Galactic Gamma Ray Excess and Dark Matter Phenomenology in a $U(1)_{B-L}$ Model

TL;DR

This paper explores a $U(1)_{B-L}$ extended Standard Model with right-handed neutrinos and scalars, proposing a dark matter candidate that can explain the Galactic Centre gamma-ray excess and relic density simultaneously.

Contribution

It introduces a $U(1)_{B-L}$ model with a scalar dark matter candidate capable of addressing both gamma-ray excess and relic density constraints.

Findings

Dark matter mass range 40-55 GeV fits gamma-ray excess.

Model consistent with relic density, collider, and direct detection constraints.

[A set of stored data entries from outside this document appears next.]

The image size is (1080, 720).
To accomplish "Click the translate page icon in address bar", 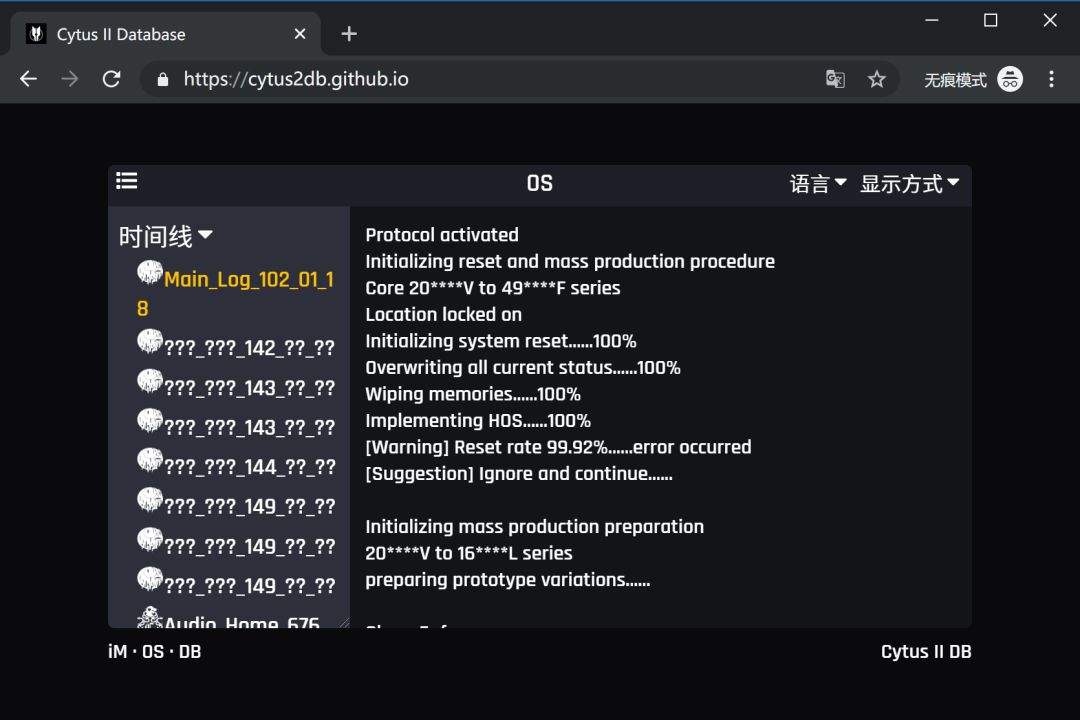I will (835, 79).
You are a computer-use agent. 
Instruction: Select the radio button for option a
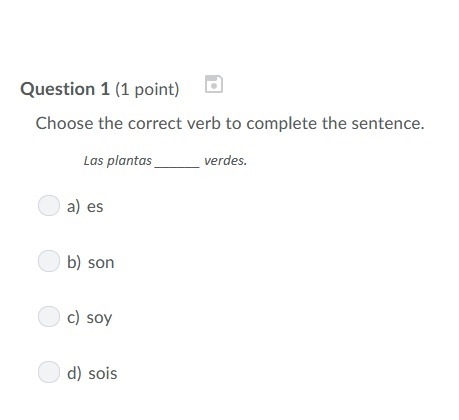tap(49, 205)

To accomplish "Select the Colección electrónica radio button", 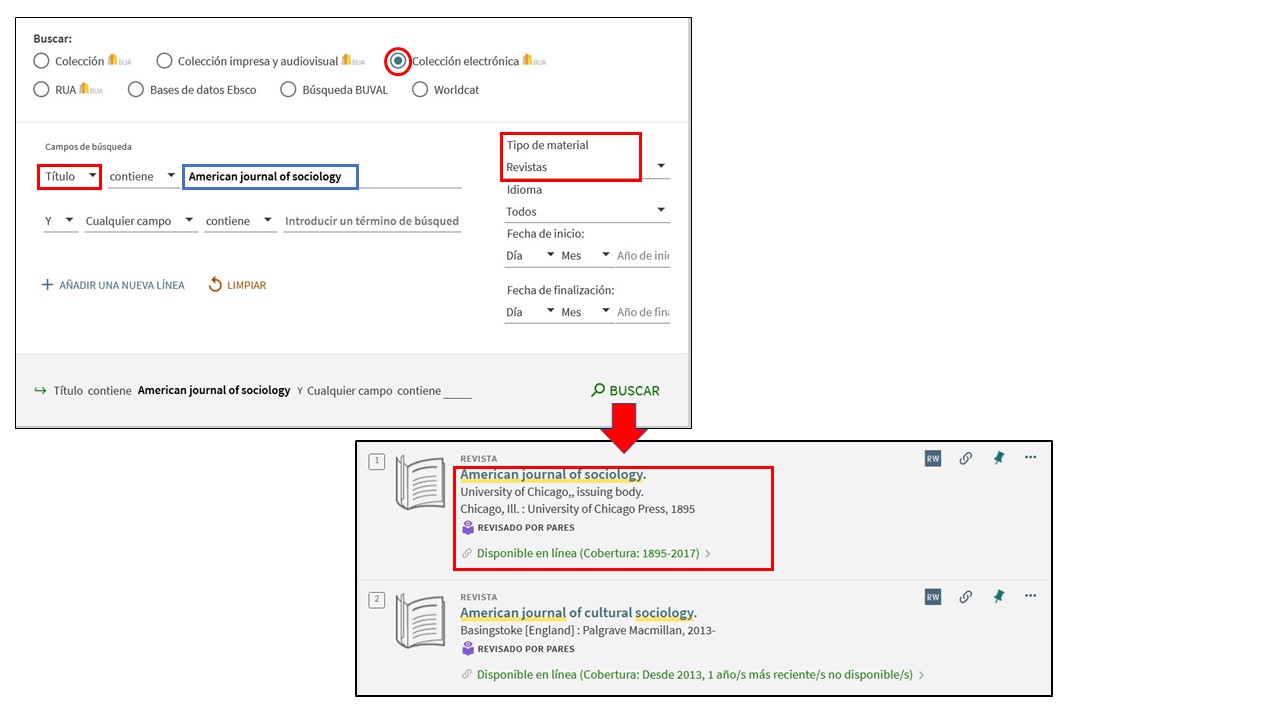I will [x=398, y=61].
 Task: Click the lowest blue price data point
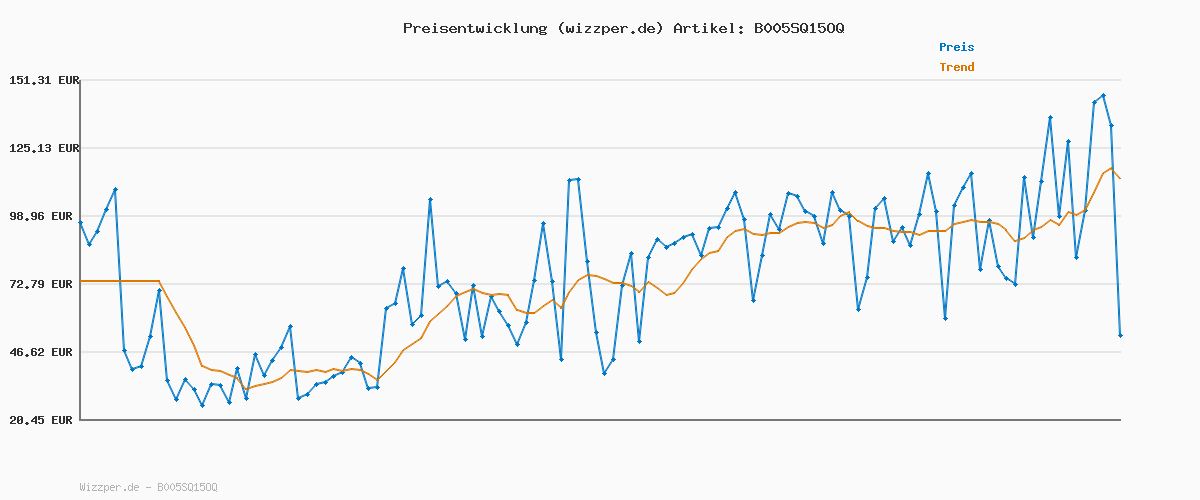(x=202, y=405)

Resonance region around the additional Higgs scalar enhances viability.

Abstract

In this work, we have considered a gauged $U(1)_{\rm B-L}$ extension of the Standard Model (SM) with three right handed neutrinos for anomaly cancellation and two additional SM singlet complex scalars with non-trivial B-L charges. One of these is used to spontaneously break the $U(1)_{\rm B-L}$ gauge symmetry, leading to Majorana masses for the neutrinos through the standard Type I seesaw mechanism, while the other becomes the dark matter (DM) candidate in the model. We test the viability of the model to simultaneously explain the DM relic density observed in the CMB data as well as the Galactic Centre (GC) $\gamma$-ray excess seen by Fermi-LAT. We show that for DM masses in the range 40-55 GeV and for a wide range of $U(1)_{\rm B-L}$ gauge boson masses, one can satisfy both these constraints if the additional neutral Higgs scalar has a mass around the resonance region. In studying the dark matter phenomenology and GC excess, we have taken into account theoretical as well as experimental constraints coming from vacuum stability condition, PLANCK bound on DM relic density, LHC and LUX and present allowed areas in the model parameter space consistent with all relevant data, calculate the predicted gamma ray flux from the GC and discuss the related phenomenology.